#### EXERCISE INSTRUCTIONS
Go through the entries below and tally each line holding the string "accomplish". Return the number only.

Stored records:
######

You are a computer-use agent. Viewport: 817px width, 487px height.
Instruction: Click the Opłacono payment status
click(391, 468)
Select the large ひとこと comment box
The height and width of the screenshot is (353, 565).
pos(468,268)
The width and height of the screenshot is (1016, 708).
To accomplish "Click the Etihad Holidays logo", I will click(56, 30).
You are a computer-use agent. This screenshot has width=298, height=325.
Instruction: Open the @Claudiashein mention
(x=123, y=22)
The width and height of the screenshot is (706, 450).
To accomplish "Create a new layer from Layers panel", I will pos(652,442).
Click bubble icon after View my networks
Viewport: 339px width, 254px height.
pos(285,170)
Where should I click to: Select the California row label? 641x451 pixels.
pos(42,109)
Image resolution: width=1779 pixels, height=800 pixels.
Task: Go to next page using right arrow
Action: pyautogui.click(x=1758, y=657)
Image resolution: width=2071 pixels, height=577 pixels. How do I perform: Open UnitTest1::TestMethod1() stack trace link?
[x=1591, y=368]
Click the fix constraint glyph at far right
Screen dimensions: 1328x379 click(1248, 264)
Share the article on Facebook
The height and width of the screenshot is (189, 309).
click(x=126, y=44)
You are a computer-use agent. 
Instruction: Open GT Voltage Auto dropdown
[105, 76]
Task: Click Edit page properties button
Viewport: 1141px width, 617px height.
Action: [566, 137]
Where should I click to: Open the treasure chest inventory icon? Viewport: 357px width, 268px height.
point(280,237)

######

#### EXERCISE SOLUTION
2